| Session Details | |
| Section | AS - Atmospheric Sciences |
| Session Title | Predictability Problems and Systematic Errors in Numerical Weather and Climate Prediction: Theory, Modeling and Evaluation |
| Main Convener | Dr. Shaocheng Xie (Lawrence Livermore National Laboratory, United States) |
| Co-convener(s) | Prof. Wansuo Duan (Institute of Atmospheric Physics, Chinese Academy of Sciences, China) Dr. Kuan-Man Xu (NASA Langley Research Center, United States) Prof. Masahiro Watanabe (The University of Tokyo, Japan) Prof. Huang-Hsiung Hsu (Academia Sinica, Taiwan) Dr. Donghai Wang (State Key Laboratory of Severe Weather, Chinese Academy of Meteorological Sciences, China) Dr. Stéphane Vannitsem (Royal Meteorological Institute of Belgium, Belgium) Prof. Tieh-Yong Koh (Nanyang Technological University, Singapore) |
| Session Description | Accurately predicting weather and climate using general circulation models has been challenging. The difficulties and challenges may come from uncertainties in the initial conditions and/or errors in the forecast models. Nonlinear processes, leading to a chaotic behavior, may amplify sources of uncertainties and lead to the loss of predictability. Deficiencies in representing subgrid-scale physical processes could lead to large errors in their simulated weather and climate systems. Understanding the predictability of different weather and climate phenomena and the nature and causes of these errors is a critical step towards improving weather and climate models. This session invites presentations in the following two areas: (1) Predictability of various weather and climate phenomena from thunderstorms, torrential rains, tropical cyclones to inter-annual and -decadal variability such as ENSO, IOD, PDO, and AMO. The topics could include, but are not limited to, determining and/or testing the intrinsic limit of predictability by (a) Quantifying practical predictability properties of both deterministic and probabilistic approaches for weather and climate forecasts; (b) Characterizing key nonlinear physical processes controlling the chaotic behavior and hence limiting the predictability; and (c) Exploring novel approaches to reduce/control the above uncertainties such as data assimilation, ensemble forecast, and targeted (i.e., adaptive) observations. (2) Systematic errors in weather and climate models.

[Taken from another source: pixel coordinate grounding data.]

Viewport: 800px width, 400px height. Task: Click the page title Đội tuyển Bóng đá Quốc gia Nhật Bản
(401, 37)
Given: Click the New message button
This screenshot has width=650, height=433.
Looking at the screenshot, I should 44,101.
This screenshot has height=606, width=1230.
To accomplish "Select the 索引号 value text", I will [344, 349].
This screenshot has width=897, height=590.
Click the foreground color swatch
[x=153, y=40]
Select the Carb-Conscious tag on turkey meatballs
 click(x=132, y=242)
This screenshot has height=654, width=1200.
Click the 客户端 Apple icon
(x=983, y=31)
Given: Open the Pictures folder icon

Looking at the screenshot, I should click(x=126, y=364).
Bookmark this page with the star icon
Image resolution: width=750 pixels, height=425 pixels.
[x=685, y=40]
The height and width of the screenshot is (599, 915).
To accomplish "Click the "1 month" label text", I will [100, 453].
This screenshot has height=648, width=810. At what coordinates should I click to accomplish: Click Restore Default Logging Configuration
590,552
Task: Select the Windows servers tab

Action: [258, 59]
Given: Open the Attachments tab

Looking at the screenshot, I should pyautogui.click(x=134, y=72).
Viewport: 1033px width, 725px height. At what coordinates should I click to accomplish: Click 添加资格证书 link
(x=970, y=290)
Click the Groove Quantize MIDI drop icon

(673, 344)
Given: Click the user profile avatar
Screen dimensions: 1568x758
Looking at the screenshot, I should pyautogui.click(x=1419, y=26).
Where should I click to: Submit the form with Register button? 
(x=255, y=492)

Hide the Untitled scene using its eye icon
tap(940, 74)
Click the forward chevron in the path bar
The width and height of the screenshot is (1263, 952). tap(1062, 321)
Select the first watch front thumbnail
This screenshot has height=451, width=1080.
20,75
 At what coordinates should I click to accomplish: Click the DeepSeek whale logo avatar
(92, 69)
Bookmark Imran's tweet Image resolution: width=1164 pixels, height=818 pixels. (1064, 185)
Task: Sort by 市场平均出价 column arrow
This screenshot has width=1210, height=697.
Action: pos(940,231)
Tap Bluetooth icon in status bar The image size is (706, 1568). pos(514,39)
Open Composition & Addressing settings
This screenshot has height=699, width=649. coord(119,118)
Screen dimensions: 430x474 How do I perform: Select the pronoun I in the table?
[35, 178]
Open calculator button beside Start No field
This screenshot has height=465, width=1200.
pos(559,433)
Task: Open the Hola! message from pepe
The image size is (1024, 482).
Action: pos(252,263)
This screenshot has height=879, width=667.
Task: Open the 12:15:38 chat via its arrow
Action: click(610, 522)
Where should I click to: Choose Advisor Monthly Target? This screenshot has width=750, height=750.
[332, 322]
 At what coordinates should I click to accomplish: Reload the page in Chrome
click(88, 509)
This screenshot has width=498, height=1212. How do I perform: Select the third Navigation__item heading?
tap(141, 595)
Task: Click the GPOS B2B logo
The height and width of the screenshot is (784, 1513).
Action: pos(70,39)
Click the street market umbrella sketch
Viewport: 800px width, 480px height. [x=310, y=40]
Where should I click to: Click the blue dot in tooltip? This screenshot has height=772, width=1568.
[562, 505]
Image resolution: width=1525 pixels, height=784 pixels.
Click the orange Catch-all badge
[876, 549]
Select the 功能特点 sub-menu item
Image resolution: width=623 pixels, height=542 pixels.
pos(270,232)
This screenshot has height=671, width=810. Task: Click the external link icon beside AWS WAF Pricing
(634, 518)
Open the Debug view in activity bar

The topics could include, but are not limited to, (a) Global and regional evaluation of weather and climate models such as those used in operational numerical weather prediction (NWP) centers, major climate centers, and major model intercomparison projects (e.g., CMIP5, YOTC and GASS); (b) Process studies that utilize single-column models, cloud-resolving models, and NWP techniques in climate models; and (c) Diagnostics and metrics that utilize both ground-based and satellite observations. Errors in the mean state and/or diurnal, seasonal, intraseasonal, and interannual variability, in atmosphere or land, in atmosphere-only or coupled atmosphere-ocean models, are all of interest. |